Sunday, November 11, 2012

Romney's Whale Fail: ORCA

I was recently introduced to the story that the Romney campaign had a massive IT failure during the election.

I try not to follow the mudslinging and such. I don't have a cable subscription. I don't actively see the latest gaffes and goofs along the way. As such, I hadn't been aware of the Romney campaign bragging in media outlets of his state of the art voter tracking system that was set to put him leagues above anything the Obama campaign had in place.

I ran into the story after the fact so it's hard for me to know that I would have predicted the scale of fail this project ended up becoming. Fortunately we have enough angry and schadenfreude-filled individuals that details are available for those who are curious. 

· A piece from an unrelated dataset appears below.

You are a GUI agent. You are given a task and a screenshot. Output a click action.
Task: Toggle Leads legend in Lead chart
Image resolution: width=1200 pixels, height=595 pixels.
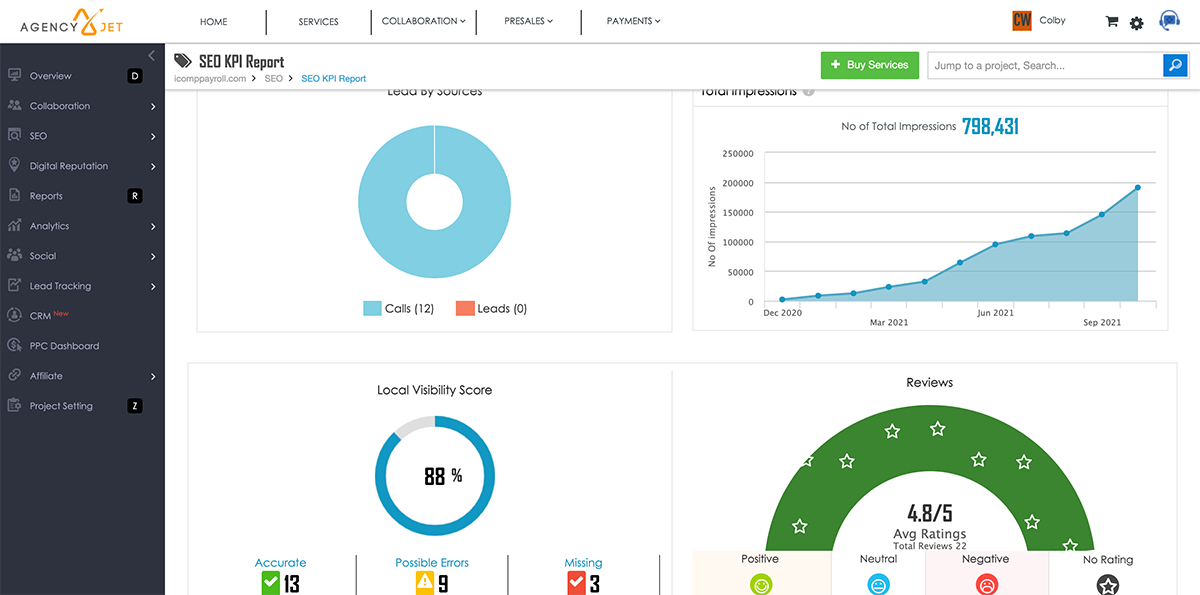pyautogui.click(x=491, y=309)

The gist was that ORCA was meant for volunteers on the ground at election places to track who is out voting and report back to Romney Central so they can coordinate targeted robo-calls to Republicans urging them to go out and vote while collecting the most up-to-date information on the progress of the election.

The Technology Fail

In the video, the communications director for the campaign, Gail Gitcho, gives the following details:
  • 800 volunteers will be working in the Garden (their headquarters?) collecting information.
  • They will have volunteers in the swing states, where votes "really do matter for the outcome of this election."
  • The purpose of ORCA is really to target low-turnout in the target precincts for calling registered Republicans
  • Narwhal is what Obama's campaign calls their similar tracking system, and Orcas are the predator to the narwhal, so that's the origin of the clever name.
That's really not much in the way of details, but I suppose it makes for a nice soundbite in an interview. I'll not comment on the fact that this highlighted yet another reason I am ambivalent about voting on our electoral college system (they're targeting only those precincts that "really do matter," eh? Thanks...) nor will I point out the irony that the campaign has characterized Obama supporters as entitled, lazy, unmotivated leeches and apparently ORCA was meant to motivate the Republicans who haven't gotten off their arses to vote for the real leader in the presidential race.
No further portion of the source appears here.